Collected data
# # #

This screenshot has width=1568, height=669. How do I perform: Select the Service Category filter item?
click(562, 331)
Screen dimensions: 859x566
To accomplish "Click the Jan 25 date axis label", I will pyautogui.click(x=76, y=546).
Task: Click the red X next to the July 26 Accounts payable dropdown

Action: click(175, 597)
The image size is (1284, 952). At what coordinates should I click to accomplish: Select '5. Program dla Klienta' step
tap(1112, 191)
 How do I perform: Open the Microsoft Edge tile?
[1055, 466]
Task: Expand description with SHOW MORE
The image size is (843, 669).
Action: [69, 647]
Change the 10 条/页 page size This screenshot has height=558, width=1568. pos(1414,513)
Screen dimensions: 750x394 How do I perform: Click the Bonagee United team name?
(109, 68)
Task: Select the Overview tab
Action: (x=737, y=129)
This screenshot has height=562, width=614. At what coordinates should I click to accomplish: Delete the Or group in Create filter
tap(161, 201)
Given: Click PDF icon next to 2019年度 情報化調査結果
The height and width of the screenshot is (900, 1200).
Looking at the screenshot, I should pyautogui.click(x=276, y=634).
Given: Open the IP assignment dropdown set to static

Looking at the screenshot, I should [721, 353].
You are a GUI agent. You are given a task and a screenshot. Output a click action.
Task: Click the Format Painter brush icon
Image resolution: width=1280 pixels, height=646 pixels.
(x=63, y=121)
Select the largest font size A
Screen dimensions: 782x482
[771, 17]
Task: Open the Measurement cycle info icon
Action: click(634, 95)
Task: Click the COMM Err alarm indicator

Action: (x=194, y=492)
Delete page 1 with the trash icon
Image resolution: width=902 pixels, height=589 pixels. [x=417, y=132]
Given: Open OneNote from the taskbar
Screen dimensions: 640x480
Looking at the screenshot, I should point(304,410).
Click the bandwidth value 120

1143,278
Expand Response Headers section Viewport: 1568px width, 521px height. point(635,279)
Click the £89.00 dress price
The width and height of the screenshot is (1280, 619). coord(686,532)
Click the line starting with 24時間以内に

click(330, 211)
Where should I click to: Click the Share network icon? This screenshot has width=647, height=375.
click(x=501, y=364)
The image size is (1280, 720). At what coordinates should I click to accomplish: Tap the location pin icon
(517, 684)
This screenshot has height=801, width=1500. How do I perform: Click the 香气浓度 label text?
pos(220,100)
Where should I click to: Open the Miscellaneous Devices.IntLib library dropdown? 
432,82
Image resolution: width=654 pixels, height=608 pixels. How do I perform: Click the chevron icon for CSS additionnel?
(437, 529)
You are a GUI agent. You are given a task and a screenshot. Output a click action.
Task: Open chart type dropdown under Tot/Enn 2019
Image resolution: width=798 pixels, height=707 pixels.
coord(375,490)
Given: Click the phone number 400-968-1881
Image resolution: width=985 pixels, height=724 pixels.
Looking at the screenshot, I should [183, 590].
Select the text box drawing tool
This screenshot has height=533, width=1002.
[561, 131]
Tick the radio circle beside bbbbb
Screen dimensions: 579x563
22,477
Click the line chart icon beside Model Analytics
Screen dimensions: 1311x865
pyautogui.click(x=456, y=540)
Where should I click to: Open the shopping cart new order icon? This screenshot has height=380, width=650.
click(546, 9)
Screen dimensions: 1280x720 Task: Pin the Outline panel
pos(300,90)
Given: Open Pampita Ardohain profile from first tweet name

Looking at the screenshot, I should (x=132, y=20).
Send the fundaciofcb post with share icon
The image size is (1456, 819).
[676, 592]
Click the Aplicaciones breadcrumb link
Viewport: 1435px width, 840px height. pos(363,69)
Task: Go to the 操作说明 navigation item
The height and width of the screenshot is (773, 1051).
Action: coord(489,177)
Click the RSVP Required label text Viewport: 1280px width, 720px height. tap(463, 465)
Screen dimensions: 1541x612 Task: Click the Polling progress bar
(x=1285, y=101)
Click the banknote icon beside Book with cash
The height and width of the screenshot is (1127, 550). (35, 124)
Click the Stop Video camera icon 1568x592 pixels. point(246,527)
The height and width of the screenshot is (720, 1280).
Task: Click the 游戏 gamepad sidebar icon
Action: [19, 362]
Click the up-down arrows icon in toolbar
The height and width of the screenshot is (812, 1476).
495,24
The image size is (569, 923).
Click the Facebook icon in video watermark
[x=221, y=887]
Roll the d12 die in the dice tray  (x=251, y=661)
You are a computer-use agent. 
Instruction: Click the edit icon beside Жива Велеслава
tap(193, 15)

# # #

● **Task requirements**: Each entry above needs to be duplicated exactly.

● **Task answer**:
This screenshot has width=1568, height=669. How do I perform: Select the Service Category filter item?
click(562, 331)
Screen dimensions: 859x566
To accomplish "Click the Jan 25 date axis label", I will pyautogui.click(x=76, y=546).
Task: Click the red X next to the July 26 Accounts payable dropdown

Action: click(175, 597)
The image size is (1284, 952). At what coordinates should I click to accomplish: Select '5. Program dla Klienta' step
tap(1112, 191)
 How do I perform: Open the Microsoft Edge tile?
[1055, 466]
Task: Expand description with SHOW MORE
The image size is (843, 669).
Action: [69, 647]
Change the 10 条/页 page size This screenshot has height=558, width=1568. pos(1414,513)
Screen dimensions: 750x394 How do I perform: Click the Bonagee United team name?
(109, 68)
Task: Select the Overview tab
Action: (x=737, y=129)
This screenshot has height=562, width=614. At what coordinates should I click to accomplish: Delete the Or group in Create filter
tap(161, 201)
Given: Click PDF icon next to 2019年度 情報化調査結果
The height and width of the screenshot is (900, 1200).
Looking at the screenshot, I should pyautogui.click(x=276, y=634).
Given: Open the IP assignment dropdown set to static

Looking at the screenshot, I should [721, 353].
You are a GUI agent. You are given a task and a screenshot. Output a click action.
Task: Click the Format Painter brush icon
Image resolution: width=1280 pixels, height=646 pixels.
(x=63, y=121)
Select the largest font size A
Screen dimensions: 782x482
[771, 17]
Task: Open the Measurement cycle info icon
Action: click(634, 95)
Task: Click the COMM Err alarm indicator

Action: (x=194, y=492)
Delete page 1 with the trash icon
Image resolution: width=902 pixels, height=589 pixels. [x=417, y=132]
Given: Open OneNote from the taskbar
Screen dimensions: 640x480
Looking at the screenshot, I should point(304,410).
Click the bandwidth value 120

1143,278
Expand Response Headers section Viewport: 1568px width, 521px height. point(635,279)
Click the £89.00 dress price
The width and height of the screenshot is (1280, 619). coord(686,532)
Click the line starting with 24時間以内に

click(330, 211)
Where should I click to: Click the Share network icon? This screenshot has width=647, height=375.
click(x=501, y=364)
The image size is (1280, 720). At what coordinates should I click to accomplish: Tap the location pin icon
(517, 684)
This screenshot has height=801, width=1500. How do I perform: Click the 香气浓度 label text?
pos(220,100)
Where should I click to: Open the Miscellaneous Devices.IntLib library dropdown? 
432,82
Image resolution: width=654 pixels, height=608 pixels. How do I perform: Click the chevron icon for CSS additionnel?
(437, 529)
You are a GUI agent. You are given a task and a screenshot. Output a click action.
Task: Open chart type dropdown under Tot/Enn 2019
Image resolution: width=798 pixels, height=707 pixels.
coord(375,490)
Given: Click the phone number 400-968-1881
Image resolution: width=985 pixels, height=724 pixels.
Looking at the screenshot, I should [183, 590].
Select the text box drawing tool
This screenshot has height=533, width=1002.
[561, 131]
Tick the radio circle beside bbbbb
Screen dimensions: 579x563
22,477
Click the line chart icon beside Model Analytics
Screen dimensions: 1311x865
pyautogui.click(x=456, y=540)
Where should I click to: Open the shopping cart new order icon? This screenshot has height=380, width=650.
click(546, 9)
Screen dimensions: 1280x720 Task: Pin the Outline panel
pos(300,90)
Given: Open Pampita Ardohain profile from first tweet name

Looking at the screenshot, I should (x=132, y=20).
Send the fundaciofcb post with share icon
The image size is (1456, 819).
[676, 592]
Click the Aplicaciones breadcrumb link
Viewport: 1435px width, 840px height. pos(363,69)
Task: Go to the 操作说明 navigation item
The height and width of the screenshot is (773, 1051).
Action: coord(489,177)
Click the RSVP Required label text Viewport: 1280px width, 720px height. tap(463, 465)
Screen dimensions: 1541x612 Task: Click the Polling progress bar
(x=1285, y=101)
Click the banknote icon beside Book with cash
The height and width of the screenshot is (1127, 550). (35, 124)
Click the Stop Video camera icon 1568x592 pixels. point(246,527)
The height and width of the screenshot is (720, 1280).
Task: Click the 游戏 gamepad sidebar icon
Action: [19, 362]
Click the up-down arrows icon in toolbar
The height and width of the screenshot is (812, 1476).
495,24
The image size is (569, 923).
Click the Facebook icon in video watermark
[x=221, y=887]
Roll the d12 die in the dice tray  (x=251, y=661)
You are a computer-use agent. 
Instruction: Click the edit icon beside Жива Велеслава
tap(193, 15)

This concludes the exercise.